International Society for Self and Identity

An Interdisciplinary Association of Social and Behavioral Scientists


ISSI Career Contribution Award (2003)

I am pleased to announce that Hazel Rose Markus is the recipient of the third annual International Society for Self and Identity Career Contribution Award. The Career Contribution Award recognizes outstanding contributions to theory and research on self and identity that span a career, and that promote and inspire creative and integrative work. Prior winners of the ISSI Career Contribution Award are Marilyn Brewer and Abraham Tesser The selection committee this year was comprised of Jennifer Crocker, Abraham Tesser, and Brenda Major.
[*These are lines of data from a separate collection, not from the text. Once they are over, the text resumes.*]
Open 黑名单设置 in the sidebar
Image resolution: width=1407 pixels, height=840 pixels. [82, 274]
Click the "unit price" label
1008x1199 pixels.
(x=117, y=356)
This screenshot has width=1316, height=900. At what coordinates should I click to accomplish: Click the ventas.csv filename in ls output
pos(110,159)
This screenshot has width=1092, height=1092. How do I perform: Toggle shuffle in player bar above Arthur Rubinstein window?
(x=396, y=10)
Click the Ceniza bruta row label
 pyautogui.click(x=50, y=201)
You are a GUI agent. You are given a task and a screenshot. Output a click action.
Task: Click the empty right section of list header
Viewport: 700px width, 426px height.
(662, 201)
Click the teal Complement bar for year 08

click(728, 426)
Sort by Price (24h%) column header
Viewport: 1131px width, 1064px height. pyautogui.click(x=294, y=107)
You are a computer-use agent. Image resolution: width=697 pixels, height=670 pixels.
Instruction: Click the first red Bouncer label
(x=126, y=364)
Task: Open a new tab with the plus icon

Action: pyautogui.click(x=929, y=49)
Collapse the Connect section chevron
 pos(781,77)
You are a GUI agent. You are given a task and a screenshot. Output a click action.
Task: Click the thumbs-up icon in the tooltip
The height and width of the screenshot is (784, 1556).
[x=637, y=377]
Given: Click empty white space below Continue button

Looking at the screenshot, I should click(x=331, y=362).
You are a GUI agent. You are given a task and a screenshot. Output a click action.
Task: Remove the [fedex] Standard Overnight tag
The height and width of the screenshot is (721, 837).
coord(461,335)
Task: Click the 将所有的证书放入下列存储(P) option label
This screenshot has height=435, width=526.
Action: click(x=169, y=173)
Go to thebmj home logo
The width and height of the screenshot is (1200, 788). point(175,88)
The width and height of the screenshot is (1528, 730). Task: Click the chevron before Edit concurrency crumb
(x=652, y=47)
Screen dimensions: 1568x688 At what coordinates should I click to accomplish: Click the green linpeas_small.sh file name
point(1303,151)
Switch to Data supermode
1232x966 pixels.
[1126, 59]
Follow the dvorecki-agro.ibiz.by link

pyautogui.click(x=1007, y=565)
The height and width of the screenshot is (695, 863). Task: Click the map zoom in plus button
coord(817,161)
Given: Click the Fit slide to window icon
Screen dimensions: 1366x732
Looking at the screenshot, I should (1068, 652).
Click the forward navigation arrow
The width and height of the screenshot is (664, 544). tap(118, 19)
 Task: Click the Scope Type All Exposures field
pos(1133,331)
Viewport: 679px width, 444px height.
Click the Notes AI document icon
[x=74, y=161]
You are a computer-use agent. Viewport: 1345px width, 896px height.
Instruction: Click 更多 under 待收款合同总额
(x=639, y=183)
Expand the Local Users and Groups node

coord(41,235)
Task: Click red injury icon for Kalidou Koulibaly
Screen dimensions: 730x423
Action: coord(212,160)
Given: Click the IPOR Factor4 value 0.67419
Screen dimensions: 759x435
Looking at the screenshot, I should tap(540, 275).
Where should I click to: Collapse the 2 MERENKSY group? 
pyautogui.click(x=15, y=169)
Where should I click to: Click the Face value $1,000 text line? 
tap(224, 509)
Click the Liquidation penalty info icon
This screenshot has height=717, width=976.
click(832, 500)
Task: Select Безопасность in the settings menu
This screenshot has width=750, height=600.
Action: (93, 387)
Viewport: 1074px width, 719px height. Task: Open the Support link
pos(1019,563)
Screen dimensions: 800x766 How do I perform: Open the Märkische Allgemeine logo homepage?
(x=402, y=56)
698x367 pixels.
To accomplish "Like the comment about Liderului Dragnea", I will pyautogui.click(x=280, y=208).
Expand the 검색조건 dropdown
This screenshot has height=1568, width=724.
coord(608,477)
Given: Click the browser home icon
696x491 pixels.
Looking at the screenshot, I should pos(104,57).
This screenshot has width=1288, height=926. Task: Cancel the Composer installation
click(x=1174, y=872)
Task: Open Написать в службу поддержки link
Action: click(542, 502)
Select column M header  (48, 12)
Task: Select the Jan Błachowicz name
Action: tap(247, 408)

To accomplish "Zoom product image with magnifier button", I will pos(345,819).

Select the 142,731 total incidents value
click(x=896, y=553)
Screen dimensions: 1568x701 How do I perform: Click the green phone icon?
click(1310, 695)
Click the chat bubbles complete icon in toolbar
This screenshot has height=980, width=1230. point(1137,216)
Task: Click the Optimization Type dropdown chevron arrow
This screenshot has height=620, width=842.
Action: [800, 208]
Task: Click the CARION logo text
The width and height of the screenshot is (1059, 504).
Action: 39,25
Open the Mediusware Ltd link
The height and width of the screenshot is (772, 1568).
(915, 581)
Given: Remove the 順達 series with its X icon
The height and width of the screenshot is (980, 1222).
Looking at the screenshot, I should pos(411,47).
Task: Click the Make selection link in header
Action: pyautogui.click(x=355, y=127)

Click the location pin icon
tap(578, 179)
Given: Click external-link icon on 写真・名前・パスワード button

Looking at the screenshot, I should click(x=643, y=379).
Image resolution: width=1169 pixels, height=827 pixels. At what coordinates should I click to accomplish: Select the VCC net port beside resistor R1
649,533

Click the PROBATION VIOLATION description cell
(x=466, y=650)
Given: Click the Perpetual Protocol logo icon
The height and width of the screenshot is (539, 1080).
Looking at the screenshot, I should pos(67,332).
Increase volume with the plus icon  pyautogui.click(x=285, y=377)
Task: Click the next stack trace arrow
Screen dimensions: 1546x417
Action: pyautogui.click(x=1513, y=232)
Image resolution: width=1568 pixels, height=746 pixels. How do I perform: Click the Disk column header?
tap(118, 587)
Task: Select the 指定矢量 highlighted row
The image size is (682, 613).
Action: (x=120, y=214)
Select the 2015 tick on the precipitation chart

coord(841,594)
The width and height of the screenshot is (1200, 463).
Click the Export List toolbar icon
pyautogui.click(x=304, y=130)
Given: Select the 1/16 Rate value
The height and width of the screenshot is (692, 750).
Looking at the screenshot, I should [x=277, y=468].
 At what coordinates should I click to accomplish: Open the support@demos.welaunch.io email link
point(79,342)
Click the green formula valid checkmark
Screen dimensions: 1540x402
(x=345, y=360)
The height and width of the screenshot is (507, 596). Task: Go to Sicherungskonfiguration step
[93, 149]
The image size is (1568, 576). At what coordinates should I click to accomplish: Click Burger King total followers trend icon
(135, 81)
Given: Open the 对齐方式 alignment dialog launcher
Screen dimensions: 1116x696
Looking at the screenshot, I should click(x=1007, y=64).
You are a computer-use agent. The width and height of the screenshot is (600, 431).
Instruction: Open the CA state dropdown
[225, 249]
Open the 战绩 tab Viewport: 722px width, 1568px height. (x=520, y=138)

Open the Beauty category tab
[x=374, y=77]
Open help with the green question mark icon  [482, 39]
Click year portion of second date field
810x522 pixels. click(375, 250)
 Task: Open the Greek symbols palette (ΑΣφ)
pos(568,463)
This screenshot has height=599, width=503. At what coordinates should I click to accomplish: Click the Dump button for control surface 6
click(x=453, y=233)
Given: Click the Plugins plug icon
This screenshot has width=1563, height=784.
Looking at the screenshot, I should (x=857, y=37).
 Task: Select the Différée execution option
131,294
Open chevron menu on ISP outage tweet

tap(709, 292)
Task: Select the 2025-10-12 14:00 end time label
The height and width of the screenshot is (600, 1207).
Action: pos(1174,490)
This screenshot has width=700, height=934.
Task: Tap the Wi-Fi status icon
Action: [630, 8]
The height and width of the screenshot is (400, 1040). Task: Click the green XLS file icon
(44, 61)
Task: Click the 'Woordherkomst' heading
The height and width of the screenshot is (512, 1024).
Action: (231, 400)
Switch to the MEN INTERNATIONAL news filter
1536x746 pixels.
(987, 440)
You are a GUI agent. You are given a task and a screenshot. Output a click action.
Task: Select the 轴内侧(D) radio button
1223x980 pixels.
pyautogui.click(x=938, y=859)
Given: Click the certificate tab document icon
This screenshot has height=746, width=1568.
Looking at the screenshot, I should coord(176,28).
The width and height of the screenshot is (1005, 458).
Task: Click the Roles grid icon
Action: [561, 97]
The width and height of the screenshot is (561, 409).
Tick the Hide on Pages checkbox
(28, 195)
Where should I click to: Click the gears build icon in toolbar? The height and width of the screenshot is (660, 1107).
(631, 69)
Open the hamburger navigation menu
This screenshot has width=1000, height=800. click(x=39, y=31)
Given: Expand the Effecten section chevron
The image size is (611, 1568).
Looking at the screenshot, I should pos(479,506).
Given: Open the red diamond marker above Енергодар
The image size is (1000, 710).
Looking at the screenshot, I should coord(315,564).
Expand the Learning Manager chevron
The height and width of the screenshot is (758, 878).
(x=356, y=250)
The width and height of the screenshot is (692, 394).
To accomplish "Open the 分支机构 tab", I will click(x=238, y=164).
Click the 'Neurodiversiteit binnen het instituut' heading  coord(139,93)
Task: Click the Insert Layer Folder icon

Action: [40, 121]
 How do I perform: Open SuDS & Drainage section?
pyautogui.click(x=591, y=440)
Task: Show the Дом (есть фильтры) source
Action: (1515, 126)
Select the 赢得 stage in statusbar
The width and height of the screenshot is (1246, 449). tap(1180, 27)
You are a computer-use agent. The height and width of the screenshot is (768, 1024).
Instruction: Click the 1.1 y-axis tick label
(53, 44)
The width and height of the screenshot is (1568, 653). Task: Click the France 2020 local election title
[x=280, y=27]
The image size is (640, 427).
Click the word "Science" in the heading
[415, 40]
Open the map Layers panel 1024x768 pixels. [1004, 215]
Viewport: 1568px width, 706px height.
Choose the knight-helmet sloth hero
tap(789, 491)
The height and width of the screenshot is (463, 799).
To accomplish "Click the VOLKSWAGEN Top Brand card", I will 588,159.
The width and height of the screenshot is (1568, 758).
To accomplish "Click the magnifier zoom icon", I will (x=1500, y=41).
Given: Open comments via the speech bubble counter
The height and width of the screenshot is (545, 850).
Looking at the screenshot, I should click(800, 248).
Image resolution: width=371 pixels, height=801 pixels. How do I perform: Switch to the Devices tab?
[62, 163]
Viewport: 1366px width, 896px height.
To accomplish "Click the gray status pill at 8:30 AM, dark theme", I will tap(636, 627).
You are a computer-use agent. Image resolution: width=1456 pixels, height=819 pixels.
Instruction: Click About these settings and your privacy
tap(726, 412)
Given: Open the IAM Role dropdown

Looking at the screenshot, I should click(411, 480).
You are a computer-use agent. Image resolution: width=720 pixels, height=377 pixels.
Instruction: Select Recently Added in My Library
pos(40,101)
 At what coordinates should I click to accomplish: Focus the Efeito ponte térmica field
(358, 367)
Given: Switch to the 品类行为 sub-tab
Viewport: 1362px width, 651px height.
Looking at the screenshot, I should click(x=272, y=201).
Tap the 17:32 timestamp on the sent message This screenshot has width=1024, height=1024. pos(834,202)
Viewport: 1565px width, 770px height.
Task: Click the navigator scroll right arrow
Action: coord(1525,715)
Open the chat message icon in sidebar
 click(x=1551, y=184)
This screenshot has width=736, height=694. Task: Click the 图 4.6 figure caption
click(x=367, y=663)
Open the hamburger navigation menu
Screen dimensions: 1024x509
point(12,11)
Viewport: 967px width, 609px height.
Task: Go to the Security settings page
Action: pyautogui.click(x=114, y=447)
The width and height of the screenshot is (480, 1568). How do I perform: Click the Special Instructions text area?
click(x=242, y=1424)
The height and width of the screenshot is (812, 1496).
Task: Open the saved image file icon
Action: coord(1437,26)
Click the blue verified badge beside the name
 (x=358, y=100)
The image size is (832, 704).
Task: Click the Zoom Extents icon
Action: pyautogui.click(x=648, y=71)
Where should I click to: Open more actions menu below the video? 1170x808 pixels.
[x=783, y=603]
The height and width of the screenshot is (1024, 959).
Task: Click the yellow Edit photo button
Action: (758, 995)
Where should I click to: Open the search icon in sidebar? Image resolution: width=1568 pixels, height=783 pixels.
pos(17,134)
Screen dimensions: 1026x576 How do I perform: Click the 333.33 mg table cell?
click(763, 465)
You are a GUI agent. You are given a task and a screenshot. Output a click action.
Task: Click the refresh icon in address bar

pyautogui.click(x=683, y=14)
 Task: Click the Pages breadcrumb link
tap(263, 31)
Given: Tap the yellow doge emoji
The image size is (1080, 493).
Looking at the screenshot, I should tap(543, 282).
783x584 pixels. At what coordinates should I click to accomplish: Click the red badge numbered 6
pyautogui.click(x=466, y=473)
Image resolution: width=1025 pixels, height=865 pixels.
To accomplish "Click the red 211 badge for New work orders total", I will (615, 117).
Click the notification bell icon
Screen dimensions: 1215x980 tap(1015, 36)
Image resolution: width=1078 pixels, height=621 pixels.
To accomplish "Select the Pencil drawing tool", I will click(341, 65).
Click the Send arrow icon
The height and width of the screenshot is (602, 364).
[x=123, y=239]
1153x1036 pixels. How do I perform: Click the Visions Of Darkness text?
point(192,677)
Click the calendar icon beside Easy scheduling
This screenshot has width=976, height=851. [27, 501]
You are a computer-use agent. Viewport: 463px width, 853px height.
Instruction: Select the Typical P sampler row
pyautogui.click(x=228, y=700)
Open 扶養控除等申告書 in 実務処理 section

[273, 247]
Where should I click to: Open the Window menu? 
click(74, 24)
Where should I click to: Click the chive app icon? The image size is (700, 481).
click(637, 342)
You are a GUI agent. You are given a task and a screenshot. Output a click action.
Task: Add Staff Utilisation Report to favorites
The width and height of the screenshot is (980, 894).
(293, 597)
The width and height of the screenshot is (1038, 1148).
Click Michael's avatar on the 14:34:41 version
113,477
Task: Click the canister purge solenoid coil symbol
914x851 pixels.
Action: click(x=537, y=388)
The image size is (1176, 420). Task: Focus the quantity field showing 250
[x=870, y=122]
Few contemporary scholars in psychology have influenced a field as much as Hazel Rose Markus has influenced the study of self and identity. Her work profoundly affected the way we think about the self. Her dissertation on self schemas, published in 1977, influenced a generation of researchers by integrating the methods of cognitive psychology into the study of self representations. This landmark paper legitimated the self as a subject of scientific inquiry and brought the study of the self squarely back into the mainstream of experimental social psychology. Hazel followed with a river of integrative and influential papers, bringing our attention to the myriad ways in which self-representations affect social behavior. These included classic and heavily cited papers on possible selves, self-regulation, and the impact of the self on the perception of others.

Not content with having reinvigorated and revolutionized one field, Hazel did so again in 1991 with publication of her groundbreaking paper on culture and the self with Shinobu Kitayama. This work forced all of us to question our assumptions about the nature of the self and to recognize the importance of culture in self representations and motivation. By highlighting the interdependence between psychological structures and sociocultural environments, it also transformed the study of social psychology.

Hazel received her B.A. from California State University at San Diego and her Ph.D. from The University of Michigan in 1975. Showing outstanding foresight, Michigan immediately hired her as a faculty member after awarding her a Ph.D. She remained at Michigan until 1994, rising through the ranks to Professor in the Department of Psychology and Research Scientist at the Research Center for Group Dynamics, Institute for Social Research. Since 1994 Hazel has been the Davis-Brack Professor of Behavioral Sciences in the Department of Psychology at Stanford University. She also Co-directs the Research Institute of the Center for Comparative Studies in Race and Ethnicity at Stanford. Hazel has served on the editorial boards of numerous journals as well as on study sections at both the National Institute of Mental Health and the National Science Foundation. She is a fellow of APS and APA and a member of the McArthur Research Network on Successful Midlife Development. In 1995 she was elected to the National Academy of the Arts and Sciences.

Hazel Rose Markus’ many and multifaceted contributions to the study of self and identity make her a clearly deserving recipient of the third annual Career Contribution Award from the International Society for the Study of Self and Identity.